Welcome to South Africa


----------



## nikitay97 (Jun 26, 2010)

hi, 

i dont live in cape-town, i actually live in montreal, ive been here for two years and i have had simmilar problems - unable to make friends, having an unhappy social life. 

im not going to try and give you advice because having an unhappy social life is such a personal issue, but i will say that i feel your pain (for sure!) and i can tell you why i am having my problems. 

i moved here alone, i am a student. i was really worried about having the -wrong kinds of friends- so i became a bit of a loner. also, i live in a french neighborhood, so being blonde with blue eyes makes me stand out and feel alienated (hahaha, i should move to cape-town). also, i feel intimidated by the language issue here, which is very political. i could imagine that maybe the politics in SA could be a bit intimidating too. 

my advice - 

get a bottle of wine, a book, and hang out in a beach or a park. say hi to people, meet these people later in the same park.... 

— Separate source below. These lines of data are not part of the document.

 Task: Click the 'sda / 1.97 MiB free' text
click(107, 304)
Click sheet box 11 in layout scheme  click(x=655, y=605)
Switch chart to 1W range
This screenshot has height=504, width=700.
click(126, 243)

anyways, good luck! try to keep a good outlook!


----------



## vegasboy (Apr 28, 2010)

nikitay97 said:


> hi,
> 
> i dont live in cape-town, i actually live in montreal, ive been here for two years and i have had simmilar problems - unable to make friends, having an unhappy social life.
> 
> ...


 Join a church and attend their socials or if you are not into that, join a non profit organisation as voluntary worker. Good luck.


----------



## Therooster (Jul 1, 2010)

Halo said:


> Welcome to South Africa


Ignore "mister facts" here. He's just a grinch. I'm really surprised you're struggling to make friends in Cape Town. Very friendly place if you give it a chance. Join a social group of some kind and things should happen naturally.


----------



## marieannetta (Mar 22, 2010)

Hi Maimouna

Go onto the Cape Town Gumtree and have a look at what's happening under 'Community'.

There's always a lot of activities that you could join in with like-minded people.


----------



## BeautifulMystique (Mar 17, 2008)

Hey Maimouna,

Whereabouts are you in Cape Town? I just moved to Cape Town last month and I'm having a blast. There's a few women's organisations here where you can attend their meetings.

2 years should be enough to make lots of new friends, girl! Do you go out a lot? How about colleagues?

Post more on this forum so that you can have the PM privilege so that I can PM you and maybe meet up somewhere. I have a few friends that have their own 'singles clubs' and they always have something going on on weekends.


----------



## robosch (Sep 13, 2008)

I was wondering the same thing myself. If it's not really safe to go out on your own, too far, how on earth does one manage to make friends. I guess we would go to the Church that's nearest and perhaps I could find a 'ladies of a certain age' group ha ha ha! Anyway Maimouna, I sincerely hope that you find some companions soon - it's difficult being alone. I've lived out here in Chennai for the past almost ten years and could count friends on less than one hand !


----------